“Tried to get you at your home. Mrs. Slant said you were still down here. So I hopped in the car.”

Coley didn’t say anything. Hank’s diffidence was real; so was the determination underneath. The best thing was to let Hank go about it in his own way. The editor felt sad. His instincts—and every syllable of his logic—were on the other man’s side.

“Of course,” Hank went on, after a sip of smoke, “I know Minerva Sloan was responsible for your policy change.”

“Yeah.”

“But it’s doing us bad harm. Real bad.” Hank mused a while, got up and lumbered across the room to the big map on the west wall. It was a street map of the two cities, their suburbs and the surrounding villages; there was a duplicate at CD headquarters. Hank used his pipestem for a pointer. “My district, Coley, is here—from West Broad on the north to Windmere Parkway. And from Bigelow to Chase Drive. Takes in a lot of territory—about four square miles, give you a few acres.” He smiled again. “It isn’t so full of folks as you’d think, on account of Crystal Lake and Hobart Park—about eleven thousand people is all. A little over three thousand homes and buildings. Stores in three small shopping centers. Libraries and schools and churches and hospitals and so on. You know it, about as well as I do.”

“Sure, Hank.”

“Out of my area, we had darn near a thousand volunteers, all told.” His eyes, clear and blue like Nora’s eyes, sparkled a little. “Three quarters of ’em roughly were just plain people, working people, running from masons and carpenters and delicatessen owners to the middle category, folks like us Conners. I wouldn’t say more than a quarter—if that, quite—came from the big places around Crystal Lake or up in the chichi district toward Cold Spring. Just a cross section of ordinary city people, you might say.
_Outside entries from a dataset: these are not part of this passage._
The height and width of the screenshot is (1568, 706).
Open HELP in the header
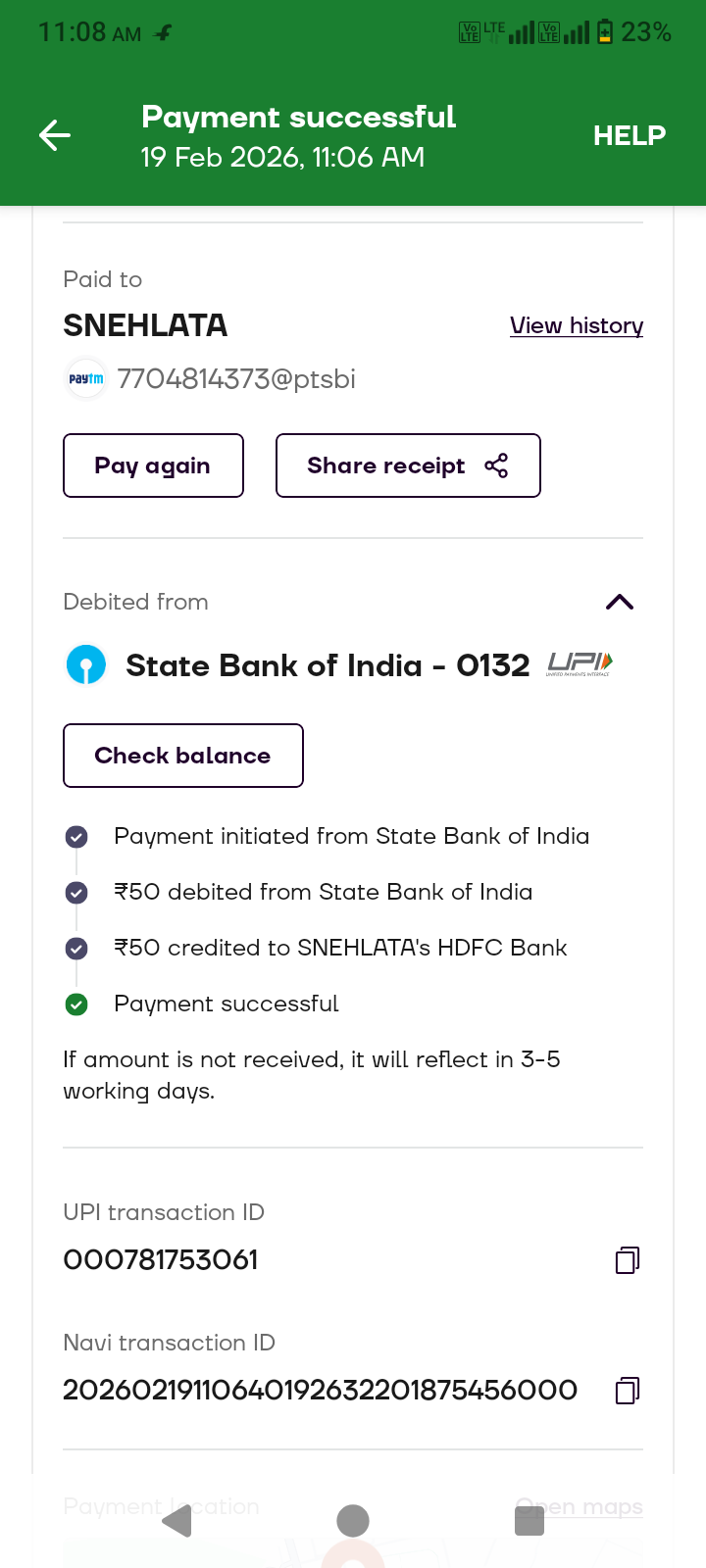click(x=629, y=135)
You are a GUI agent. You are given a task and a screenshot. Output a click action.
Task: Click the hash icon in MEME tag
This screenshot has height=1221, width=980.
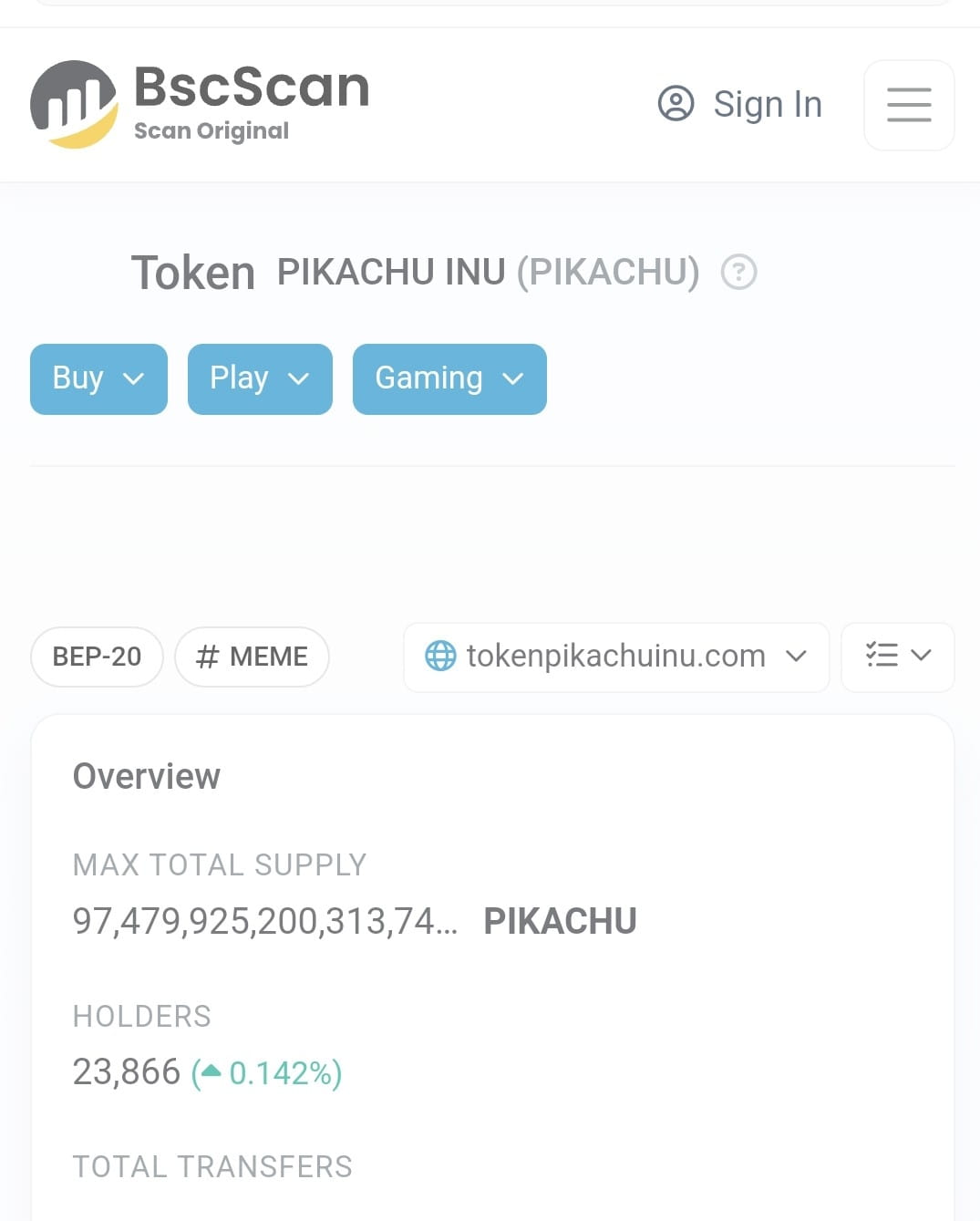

And I’m tolerably sure that out of the thousand not every man-jack—or woman-jill—would show up set and ready, if my outfit ever got asked to do what it’s here for.

“The point is, Coley, these people are the backbone of not just Green Prairie or the Sister Cities, or a couple of states, but the whole doggoned country. Les Brown may just be a handyman. But if you were cast on a desert island for a few years, you’d be smart to take Les—for company and comforts. Alton Bowers may own ten acres of lawn and landscaped gardens and a big mansion, and he may own a pile of grain elevators, but he’s as close to Christian as Baptists ever get!” Hank, a Presbyterian, let the joke linger for a moment. Then the brightness left his eyes, he came back and sat down. “Called a meeting of the whole gang at the South High yesterday, Coley.” Hank looked at his pipe. “Forty-three people showed up.”

“Good Lord!”

Henry sighed. “We usually turned out around five, six hundred.”